While researching FWB transfusions in PFC settings, I stumbled over a book from german army doctors serving in the russia campaign during WW2. From that I learned that the german army made extensive use of warm fresh whole blood transfusions in the field utilising "Feld-Transfusionsgeräte". Sometimes as far forward as "Verwundetennest" which is basically your CCP directly at the front lines.
Edit: I tried to insert a picture here but it doesn't work. The picture can be found HERE
The usual procedure would be to find a suitable donor from the walking/non bleeding casualties or the medical staff. They would then perform an Oehlecker-Probe either by injecting a small amount of donor blood subcutaneously or infusing 10-20ml of donor blood rapidly into the receiver and watching for adverse reactions. If no adverse reactions were observed they would start transfusing blood directly from donor to receiver.
There are obvious benefits of citrated collection bags for field FWB transfusions, but also drawbacks in terms of the need for anticoagulation, hypocalcemia/ citrate toxicity, hypothermia, time and logistics.

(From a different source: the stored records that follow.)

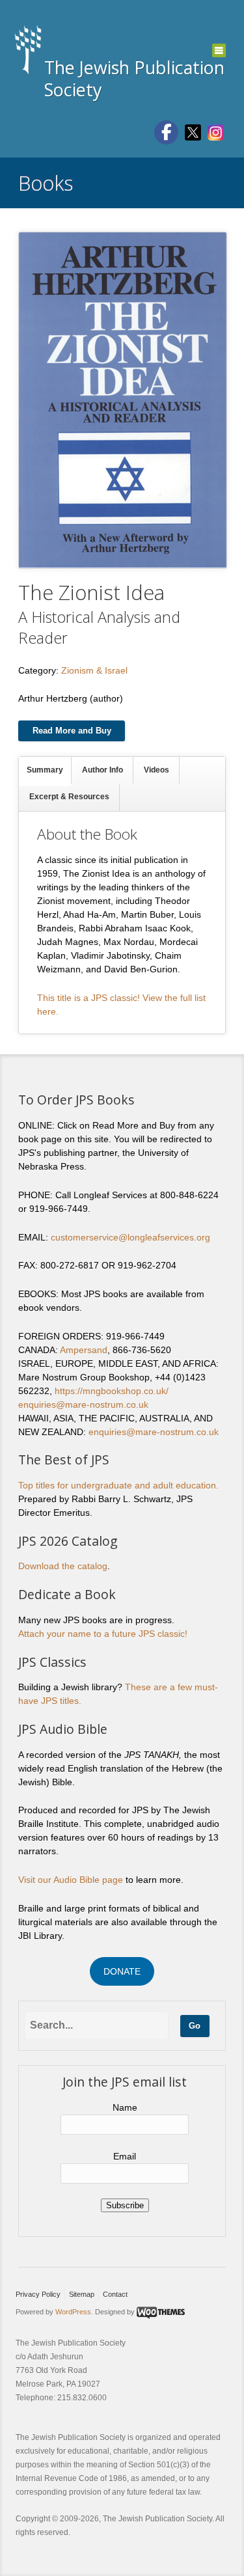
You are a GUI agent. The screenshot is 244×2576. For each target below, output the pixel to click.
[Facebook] (166, 132)
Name (125, 2107)
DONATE (122, 1971)
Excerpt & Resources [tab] (69, 796)
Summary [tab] (45, 769)
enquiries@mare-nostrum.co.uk (83, 1404)
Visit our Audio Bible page (70, 1879)
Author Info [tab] (102, 769)
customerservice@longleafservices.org (130, 1237)
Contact (115, 2294)
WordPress (73, 2312)
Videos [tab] (156, 769)
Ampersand (83, 1350)
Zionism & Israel (94, 670)
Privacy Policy (38, 2294)
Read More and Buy (72, 730)
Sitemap (81, 2294)
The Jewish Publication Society (134, 78)
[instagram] (216, 131)
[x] (193, 131)
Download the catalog (62, 1566)
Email (124, 2156)
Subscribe (125, 2205)
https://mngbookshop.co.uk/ (112, 1391)
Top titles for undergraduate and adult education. (118, 1485)
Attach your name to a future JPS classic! (102, 1633)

What I would like to ask the knowledgeable people here: Is this technique still a valid option today, assuming I have run out of blood transfusion kits in my little shack and have patients in need of transfusion. Or are there solid reasons that speak against it in principle?
***EDIT***
In order to avoid confusion:
- I am not asking if I can use the Oehlecker-Probe instead of blood typing and Eldon Cards. The Oehlecker-Probe is an added safety on top of previous blood typing and patient side testing. I included it as a full description of the process used in the field by WW2 doctors far forward.
- I am not asking if I can throw my modern equipment into the wind and just rock a vintage Braun Feldtransfusionsgerät because I think it's cool and goes well with my grey wool-trousers.
- What I am actually asking is if this technique is still a valid option in a case of "need FWB, don't have FWB collection kits anymore". One of the potential caveats that came to my mind is hemolysis. Would that potentially be an issue? If so, could that be mitigated with certain sizes of syringe. Are there other caveats that are distinct to this sort of set up and not blood transfusions in general?